Read this article by apologist extraordinaire Dan Petersen.

In short, for years he “knew” that the 8 Witnesses had examined the Gold Plates on a tree stump. But when he tried to find a source for what he knew, it turned out to be a painting. No witness at all had mentioend a tree stump.

But–and this is the point–the gold plates still existed even if the tree stump didn’t. His memory of the testimony of the 8 about the gold plates turned out to be correct. His false memory didn’t invalidate everything he knew.

That little story is a parable for three kinds of challenges to our faith.

First, most Mormons have an internal crisis of sorts about revelation from the Holy Ghost. We are afraid when we don’t get answers from that Being, because perhaps we aren’t worthy. And we are afraid when we do, because perhaps we misunderstand or are deceiving ourselves. One of the most unsettling experiences a Mormon can have is finding out that some spiritual impression was false or misinterpreted. So we often don’t seek revelation at all, because we don’t want to call into question the other revelatory moments we have had that are the basis of our testimony and the foundation of all our certainty.

This is an error. Communion with the Holy Ghost is a refining process that makes our receiver more sensitive. Part of that process is trial and error that helps us to sort out our own desires from the whisperings from above. When our interpretation of one impression turns out to be wrong, that only invalidates that one impression.

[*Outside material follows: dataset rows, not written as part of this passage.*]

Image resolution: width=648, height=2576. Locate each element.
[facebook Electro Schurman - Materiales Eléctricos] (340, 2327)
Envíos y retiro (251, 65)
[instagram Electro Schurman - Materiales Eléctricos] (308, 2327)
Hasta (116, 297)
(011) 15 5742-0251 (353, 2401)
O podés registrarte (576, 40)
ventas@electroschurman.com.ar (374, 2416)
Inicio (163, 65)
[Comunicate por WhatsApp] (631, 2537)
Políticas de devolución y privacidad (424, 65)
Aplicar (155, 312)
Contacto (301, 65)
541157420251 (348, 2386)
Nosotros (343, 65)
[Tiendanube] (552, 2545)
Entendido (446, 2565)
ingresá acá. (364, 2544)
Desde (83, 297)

We can revisit our prior revelations and receive re-confirmation from the Holy Ghost, just like Petersen re-read the witness accounts and re-confirmed that they really did see the plates.

Second, we are unsettled when some details of our big picture of the restored gospel turn out to be false. Maybe we learn that Joseph Smith did such and such, or Brigham Young taught so and so. Because our gospel worldview is a gestalt or one big whole, we feel like everything we believe is called into question.

This is an error. Our false or incomplete belief on one subject or incident does not undermine everything we already knew or believed. Nor does it mean that the gospel isn’t a gestalt where all the pieces tie together. It means that our picture of the gestalt erred in some details. Correct them. Move on.

This second point is an instance or an application of the third point, which is the human tendency to view our past and alter our memory through the lens of the present. Memory is a story that is written with the present as the theme. We want to be integrated persons, to make sense of our lives, so we unconsciously change or suppress pass details to fit in with what we’re thinking now. So the spouses who are quarrelling vividly remember all the frustrations in their marriage but can’t recapture the sweet memories they have. The Mormon who has just had something he “knew” overturned remembers all his struggles but avoids or perhaps literally forgets the miracles he’s experienced.

This is also an error. It gives too much priority to some facts just because we happen to have recently learned them; it gives too much weight to some feelings because we happen to be feeling them now. Most of all, it is uncharitable and even alienating to our past self. It shears off chunks of who we are in time to avoid a little current discomfort or cognitive dissonance.